AVAILABLE DATA ->
+ + + +

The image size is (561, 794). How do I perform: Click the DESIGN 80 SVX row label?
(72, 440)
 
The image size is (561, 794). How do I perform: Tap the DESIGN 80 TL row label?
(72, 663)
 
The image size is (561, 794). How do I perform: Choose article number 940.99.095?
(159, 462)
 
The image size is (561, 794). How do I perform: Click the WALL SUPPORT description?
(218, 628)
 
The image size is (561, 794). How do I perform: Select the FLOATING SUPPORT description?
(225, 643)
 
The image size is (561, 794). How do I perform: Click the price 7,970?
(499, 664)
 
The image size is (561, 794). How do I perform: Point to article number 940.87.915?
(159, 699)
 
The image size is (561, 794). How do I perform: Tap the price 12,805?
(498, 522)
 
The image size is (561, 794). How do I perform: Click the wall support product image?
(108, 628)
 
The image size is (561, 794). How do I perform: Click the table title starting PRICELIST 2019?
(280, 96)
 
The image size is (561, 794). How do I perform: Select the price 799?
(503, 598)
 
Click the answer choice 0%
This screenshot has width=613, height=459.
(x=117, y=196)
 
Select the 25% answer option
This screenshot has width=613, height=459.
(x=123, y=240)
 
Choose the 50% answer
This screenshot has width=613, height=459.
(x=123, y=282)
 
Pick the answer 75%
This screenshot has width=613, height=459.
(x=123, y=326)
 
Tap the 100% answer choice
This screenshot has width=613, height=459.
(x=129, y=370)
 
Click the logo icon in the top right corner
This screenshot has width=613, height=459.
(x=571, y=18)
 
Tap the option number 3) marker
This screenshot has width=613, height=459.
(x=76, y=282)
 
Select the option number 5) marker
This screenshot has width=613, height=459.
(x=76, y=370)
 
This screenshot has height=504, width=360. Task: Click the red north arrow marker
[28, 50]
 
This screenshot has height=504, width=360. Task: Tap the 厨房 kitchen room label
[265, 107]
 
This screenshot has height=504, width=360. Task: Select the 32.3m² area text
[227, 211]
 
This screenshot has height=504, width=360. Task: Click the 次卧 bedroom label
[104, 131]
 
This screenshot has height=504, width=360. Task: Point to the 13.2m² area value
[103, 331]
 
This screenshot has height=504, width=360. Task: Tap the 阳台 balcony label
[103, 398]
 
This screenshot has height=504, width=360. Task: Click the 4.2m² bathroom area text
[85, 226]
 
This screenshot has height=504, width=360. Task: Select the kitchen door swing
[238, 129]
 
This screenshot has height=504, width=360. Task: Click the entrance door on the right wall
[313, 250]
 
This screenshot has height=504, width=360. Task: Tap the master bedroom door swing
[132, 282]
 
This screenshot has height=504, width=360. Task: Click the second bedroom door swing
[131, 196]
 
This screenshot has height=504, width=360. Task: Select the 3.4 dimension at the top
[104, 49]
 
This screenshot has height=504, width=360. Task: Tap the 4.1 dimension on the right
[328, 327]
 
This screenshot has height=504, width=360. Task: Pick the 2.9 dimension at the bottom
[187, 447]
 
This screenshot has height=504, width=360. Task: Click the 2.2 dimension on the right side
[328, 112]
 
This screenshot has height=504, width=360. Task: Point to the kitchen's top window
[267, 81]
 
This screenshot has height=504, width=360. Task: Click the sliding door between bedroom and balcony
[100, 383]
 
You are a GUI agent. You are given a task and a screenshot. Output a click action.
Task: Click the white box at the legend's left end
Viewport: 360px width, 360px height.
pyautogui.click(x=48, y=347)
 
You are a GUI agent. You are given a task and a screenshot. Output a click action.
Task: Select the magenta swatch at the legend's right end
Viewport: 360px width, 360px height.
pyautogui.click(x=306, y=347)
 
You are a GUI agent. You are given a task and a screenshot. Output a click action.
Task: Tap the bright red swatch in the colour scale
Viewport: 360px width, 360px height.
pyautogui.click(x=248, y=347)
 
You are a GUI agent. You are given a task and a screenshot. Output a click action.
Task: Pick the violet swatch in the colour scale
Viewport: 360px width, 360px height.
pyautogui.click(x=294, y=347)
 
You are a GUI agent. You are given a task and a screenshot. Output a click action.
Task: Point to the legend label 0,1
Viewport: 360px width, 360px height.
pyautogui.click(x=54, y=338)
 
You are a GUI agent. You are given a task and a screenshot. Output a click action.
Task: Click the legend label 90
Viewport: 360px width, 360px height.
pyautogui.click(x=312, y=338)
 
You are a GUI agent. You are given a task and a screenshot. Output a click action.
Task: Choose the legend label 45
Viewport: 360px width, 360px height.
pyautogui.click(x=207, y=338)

+ + + +

WRITTEN PROBLEM -> Copy out all of the material above, keeping every line unchanged.

COMPLETED EXERCISE ->
The image size is (561, 794). How do I perform: Click the DESIGN 80 SVX row label?
(72, 440)
 
The image size is (561, 794). How do I perform: Tap the DESIGN 80 TL row label?
(72, 663)
 
The image size is (561, 794). How do I perform: Choose article number 940.99.095?
(159, 462)
 
The image size is (561, 794). How do I perform: Click the WALL SUPPORT description?
(218, 628)
 
The image size is (561, 794). How do I perform: Select the FLOATING SUPPORT description?
(225, 643)
 
The image size is (561, 794). How do I perform: Click the price 7,970?
(499, 664)
 
The image size is (561, 794). How do I perform: Point to article number 940.87.915?
(159, 699)
 
The image size is (561, 794). How do I perform: Tap the price 12,805?
(498, 522)
 
The image size is (561, 794). How do I perform: Click the wall support product image?
(108, 628)
 
The image size is (561, 794). How do I perform: Click the table title starting PRICELIST 2019?
(280, 96)
 
The image size is (561, 794). How do I perform: Select the price 799?
(503, 598)
 
Click the answer choice 0%
This screenshot has width=613, height=459.
(x=117, y=196)
 
Select the 25% answer option
This screenshot has width=613, height=459.
(x=123, y=240)
 
Choose the 50% answer
This screenshot has width=613, height=459.
(x=123, y=282)
 
Pick the answer 75%
This screenshot has width=613, height=459.
(x=123, y=326)
 
Tap the 100% answer choice
This screenshot has width=613, height=459.
(x=129, y=370)
 
Click the logo icon in the top right corner
This screenshot has width=613, height=459.
(x=571, y=18)
 
Tap the option number 3) marker
This screenshot has width=613, height=459.
(x=76, y=282)
 
Select the option number 5) marker
This screenshot has width=613, height=459.
(x=76, y=370)
 
This screenshot has height=504, width=360. Task: Click the red north arrow marker
[28, 50]
 
This screenshot has height=504, width=360. Task: Tap the 厨房 kitchen room label
[265, 107]
 
This screenshot has height=504, width=360. Task: Select the 32.3m² area text
[227, 211]
 
This screenshot has height=504, width=360. Task: Click the 次卧 bedroom label
[104, 131]
 
This screenshot has height=504, width=360. Task: Point to the 13.2m² area value
[103, 331]
 
This screenshot has height=504, width=360. Task: Tap the 阳台 balcony label
[103, 398]
 
This screenshot has height=504, width=360. Task: Click the 4.2m² bathroom area text
[85, 226]
 
This screenshot has height=504, width=360. Task: Select the kitchen door swing
[238, 129]
 
This screenshot has height=504, width=360. Task: Click the entrance door on the right wall
[313, 250]
 
This screenshot has height=504, width=360. Task: Tap the master bedroom door swing
[132, 282]
 
This screenshot has height=504, width=360. Task: Click the second bedroom door swing
[131, 196]
 
This screenshot has height=504, width=360. Task: Select the 3.4 dimension at the top
[104, 49]
 
This screenshot has height=504, width=360. Task: Tap the 4.1 dimension on the right
[328, 327]
 
This screenshot has height=504, width=360. Task: Pick the 2.9 dimension at the bottom
[187, 447]
 
This screenshot has height=504, width=360. Task: Click the 2.2 dimension on the right side
[328, 112]
 
This screenshot has height=504, width=360. Task: Point to the kitchen's top window
[267, 81]
 
This screenshot has height=504, width=360. Task: Click the sliding door between bedroom and balcony
[100, 383]
 
You are a GUI agent. You are given a task and a screenshot. Output a click action.
Task: Click the white box at the legend's left end
Viewport: 360px width, 360px height.
pyautogui.click(x=48, y=347)
 
You are a GUI agent. You are given a task and a screenshot. Output a click action.
Task: Select the magenta swatch at the legend's right end
Viewport: 360px width, 360px height.
pyautogui.click(x=306, y=347)
 
You are a GUI agent. You are given a task and a screenshot. Output a click action.
Task: Tap the bright red swatch in the colour scale
Viewport: 360px width, 360px height.
pyautogui.click(x=248, y=347)
 
You are a GUI agent. You are given a task and a screenshot. Output a click action.
Task: Pick the violet swatch in the colour scale
Viewport: 360px width, 360px height.
pyautogui.click(x=294, y=347)
 
You are a GUI agent. You are given a task and a screenshot. Output a click action.
Task: Point to the legend label 0,1
Viewport: 360px width, 360px height.
pyautogui.click(x=54, y=338)
 
You are a GUI agent. You are given a task and a screenshot. Output a click action.
Task: Click the legend label 90
Viewport: 360px width, 360px height.
pyautogui.click(x=312, y=338)
 
You are a GUI agent. You are given a task and a screenshot. Output a click action.
Task: Choose the legend label 45
Viewport: 360px width, 360px height.
pyautogui.click(x=207, y=338)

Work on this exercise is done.